* _REQUIREMENTS_
In the material below, rewrite only the lines from the line containing "Click the Invite button" through the line containing "(x=75, y=539)" as a numbered list, including both of those lines and leaving out any blank lines.

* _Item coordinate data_
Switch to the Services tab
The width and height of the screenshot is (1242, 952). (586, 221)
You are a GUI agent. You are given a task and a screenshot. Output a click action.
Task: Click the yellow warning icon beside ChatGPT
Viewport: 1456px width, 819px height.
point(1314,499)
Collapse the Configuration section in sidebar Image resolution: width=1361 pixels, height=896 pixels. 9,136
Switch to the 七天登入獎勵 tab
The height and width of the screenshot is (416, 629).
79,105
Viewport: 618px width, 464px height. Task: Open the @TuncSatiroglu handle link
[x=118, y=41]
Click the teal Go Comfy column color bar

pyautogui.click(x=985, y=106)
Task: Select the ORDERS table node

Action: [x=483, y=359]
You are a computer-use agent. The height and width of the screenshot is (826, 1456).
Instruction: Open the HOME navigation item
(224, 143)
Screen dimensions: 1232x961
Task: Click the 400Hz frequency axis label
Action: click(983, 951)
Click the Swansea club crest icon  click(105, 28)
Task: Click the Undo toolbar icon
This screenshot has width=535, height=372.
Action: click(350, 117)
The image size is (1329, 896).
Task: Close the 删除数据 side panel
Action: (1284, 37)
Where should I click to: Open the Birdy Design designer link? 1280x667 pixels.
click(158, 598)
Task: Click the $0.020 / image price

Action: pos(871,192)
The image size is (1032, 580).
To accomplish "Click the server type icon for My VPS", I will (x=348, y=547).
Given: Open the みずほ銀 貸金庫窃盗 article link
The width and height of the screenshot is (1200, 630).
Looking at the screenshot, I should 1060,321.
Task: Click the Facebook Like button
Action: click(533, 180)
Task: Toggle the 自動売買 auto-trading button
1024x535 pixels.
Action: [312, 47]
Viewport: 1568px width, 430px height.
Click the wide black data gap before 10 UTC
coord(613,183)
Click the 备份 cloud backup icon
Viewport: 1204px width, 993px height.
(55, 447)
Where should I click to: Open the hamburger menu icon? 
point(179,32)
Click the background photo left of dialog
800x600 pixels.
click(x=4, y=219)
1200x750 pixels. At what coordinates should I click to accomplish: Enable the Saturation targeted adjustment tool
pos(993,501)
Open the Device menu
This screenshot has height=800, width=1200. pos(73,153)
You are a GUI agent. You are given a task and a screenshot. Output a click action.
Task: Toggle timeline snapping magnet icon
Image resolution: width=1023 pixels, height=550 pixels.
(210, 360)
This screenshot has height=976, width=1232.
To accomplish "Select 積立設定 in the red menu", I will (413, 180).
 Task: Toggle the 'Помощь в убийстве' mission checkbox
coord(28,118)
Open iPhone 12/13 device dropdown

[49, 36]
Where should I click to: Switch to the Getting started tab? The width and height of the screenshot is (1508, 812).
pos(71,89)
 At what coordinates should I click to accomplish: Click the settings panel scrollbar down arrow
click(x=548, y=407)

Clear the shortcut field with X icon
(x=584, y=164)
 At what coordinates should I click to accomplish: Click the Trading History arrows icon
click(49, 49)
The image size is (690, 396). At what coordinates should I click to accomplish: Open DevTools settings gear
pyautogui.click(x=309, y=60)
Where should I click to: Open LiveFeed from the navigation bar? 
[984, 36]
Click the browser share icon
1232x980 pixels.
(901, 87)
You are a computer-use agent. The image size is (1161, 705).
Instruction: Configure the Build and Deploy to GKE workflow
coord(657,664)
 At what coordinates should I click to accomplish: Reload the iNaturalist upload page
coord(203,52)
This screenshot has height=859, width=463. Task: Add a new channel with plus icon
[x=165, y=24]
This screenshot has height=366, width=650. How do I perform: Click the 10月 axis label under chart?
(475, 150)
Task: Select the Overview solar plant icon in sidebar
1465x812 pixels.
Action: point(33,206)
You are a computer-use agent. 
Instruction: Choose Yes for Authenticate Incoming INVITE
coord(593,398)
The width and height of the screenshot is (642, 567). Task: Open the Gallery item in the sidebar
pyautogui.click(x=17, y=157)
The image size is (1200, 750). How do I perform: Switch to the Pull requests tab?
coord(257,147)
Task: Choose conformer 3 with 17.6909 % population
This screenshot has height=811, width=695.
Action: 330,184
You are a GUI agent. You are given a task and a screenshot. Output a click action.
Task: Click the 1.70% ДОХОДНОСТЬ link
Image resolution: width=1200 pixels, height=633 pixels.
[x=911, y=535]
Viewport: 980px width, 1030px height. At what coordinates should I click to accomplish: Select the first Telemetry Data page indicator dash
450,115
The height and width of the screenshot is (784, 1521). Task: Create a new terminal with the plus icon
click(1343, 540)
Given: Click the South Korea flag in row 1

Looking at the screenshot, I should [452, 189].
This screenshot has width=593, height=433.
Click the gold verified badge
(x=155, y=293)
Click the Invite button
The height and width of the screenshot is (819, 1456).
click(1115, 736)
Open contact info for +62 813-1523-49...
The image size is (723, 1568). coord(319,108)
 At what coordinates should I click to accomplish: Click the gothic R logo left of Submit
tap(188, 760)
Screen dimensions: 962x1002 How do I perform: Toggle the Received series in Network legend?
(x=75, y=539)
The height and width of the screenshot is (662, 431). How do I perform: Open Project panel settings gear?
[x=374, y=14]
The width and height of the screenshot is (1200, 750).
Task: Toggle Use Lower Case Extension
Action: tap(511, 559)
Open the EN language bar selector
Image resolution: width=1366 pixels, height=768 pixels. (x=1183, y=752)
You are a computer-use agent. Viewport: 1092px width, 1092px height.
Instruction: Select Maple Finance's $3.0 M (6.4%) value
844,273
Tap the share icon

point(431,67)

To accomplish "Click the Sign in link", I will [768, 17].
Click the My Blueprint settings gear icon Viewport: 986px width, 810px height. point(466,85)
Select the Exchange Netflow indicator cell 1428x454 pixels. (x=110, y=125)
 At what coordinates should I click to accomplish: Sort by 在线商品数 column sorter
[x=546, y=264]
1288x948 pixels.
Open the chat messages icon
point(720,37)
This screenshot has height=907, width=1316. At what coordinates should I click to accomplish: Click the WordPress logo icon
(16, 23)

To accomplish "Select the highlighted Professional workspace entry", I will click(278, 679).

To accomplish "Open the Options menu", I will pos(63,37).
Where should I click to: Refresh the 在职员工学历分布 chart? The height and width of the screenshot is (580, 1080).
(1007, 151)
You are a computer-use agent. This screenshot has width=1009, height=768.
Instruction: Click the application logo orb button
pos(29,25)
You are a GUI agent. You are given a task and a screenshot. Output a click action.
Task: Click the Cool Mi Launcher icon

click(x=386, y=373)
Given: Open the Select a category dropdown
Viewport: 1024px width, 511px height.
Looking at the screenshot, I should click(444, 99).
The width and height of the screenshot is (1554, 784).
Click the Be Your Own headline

* _THE SOLUTION_
1. Click the Invite button
2. The height and width of the screenshot is (819, 1456).
3. click(1115, 736)
4. Open contact info for +62 813-1523-49...
5. The image size is (723, 1568). coord(319,108)
6.  At what coordinates should I click to accomplish: Click the gothic R logo left of Submit
7. tap(188, 760)
8. Screen dimensions: 962x1002 How do I perform: Toggle the Received series in Network legend?
9. (x=75, y=539)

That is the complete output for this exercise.